When it comes to developers if anything they’ll have to increase their “operational” awareness as a lot of those best practices will have to be baked into the architecture of their product. However, I also think that the new platforms we are seeing (Kubernetes and serverless, for example) really go a huge way in creating amazing abstractions. For the most part, you need to understand ops concern and bake them in what you do, but you don’t need to “do” ops, per se.

JAXenter: Do you have any best practices that any team/company that wants to implement DevOps should follow?

Developers will have to increase their “operational” awareness as a lot of those best practices will have to be baked into the architecture of their product.

Sacha Labourey: Yes, this is a key part of what we do as part of our professional services, we call this “CD Acceleration”, this has been greatly successful.

JAXenter: What do you think are still the biggest hurdles to successfully implementing DevOps today?

Sacha Labourey: Today, it is about people.
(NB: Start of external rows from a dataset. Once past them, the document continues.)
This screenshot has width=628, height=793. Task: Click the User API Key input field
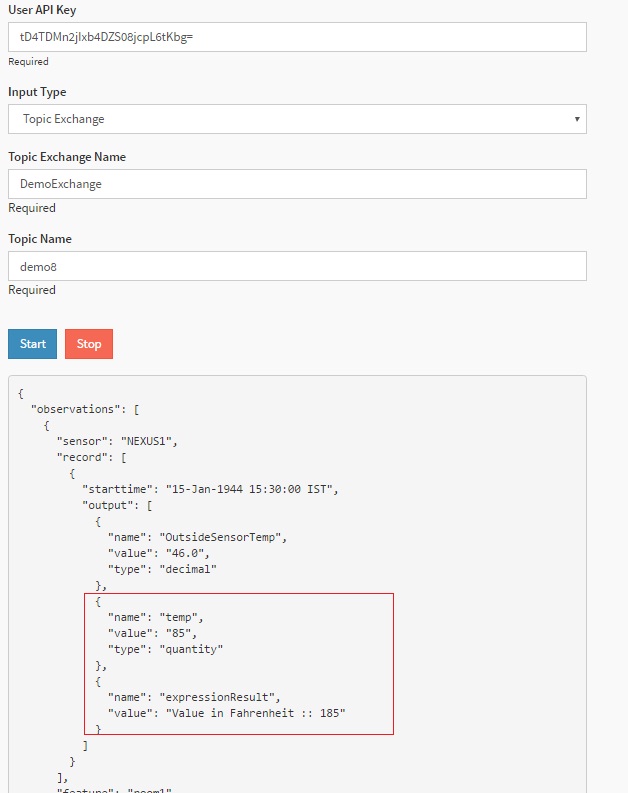(297, 37)
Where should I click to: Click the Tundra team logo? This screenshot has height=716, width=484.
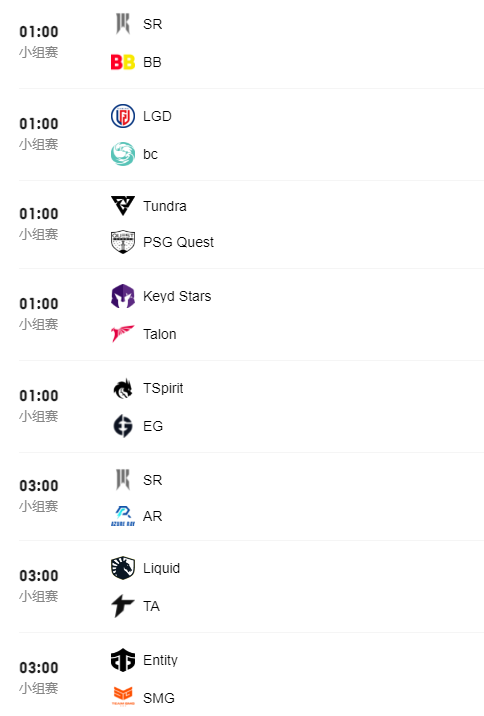coord(123,206)
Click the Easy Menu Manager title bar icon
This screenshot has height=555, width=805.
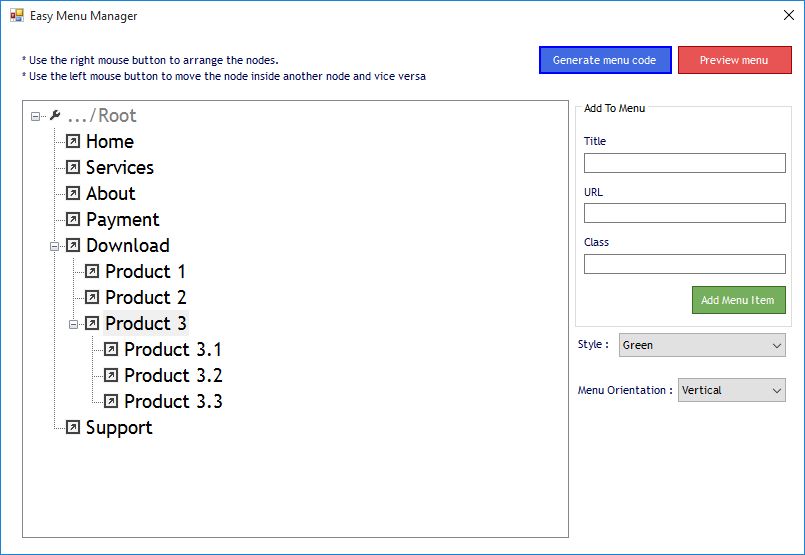[x=17, y=16]
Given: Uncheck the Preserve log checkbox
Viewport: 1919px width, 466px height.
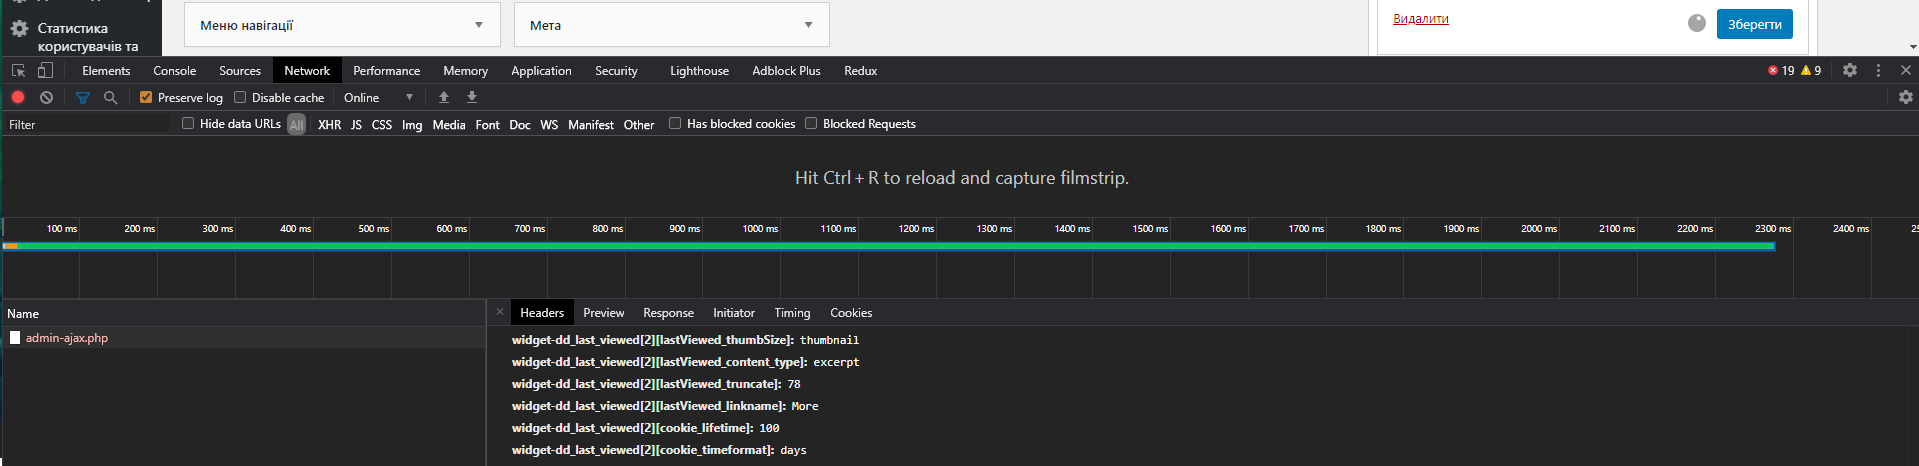Looking at the screenshot, I should click(x=146, y=97).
Change is hard, change is uncomfortable and big changes bring big friction. This is why finding the right leader to transform is so important, one who will both respect the DNA of the teams and of the organization, but will also be relentless in forcing change, day-in and day-out.

I also think that compensation at the top of organizations is a key topic that needs to be addressed. A lot of organizations have incentives that are focused on optimizing margins and 12-24 month timeframes. Those type of incentives are totally at odd with digital transformations initiatives that will inevitably create temporary disruption. Why would top execs in any organization take such risk if their incentive is misaligned with it? Simply because “it is the right thing to do”? That seems short-sighted. This is where strong boards are required to identify the need for digital transformation and align incentives accordingly.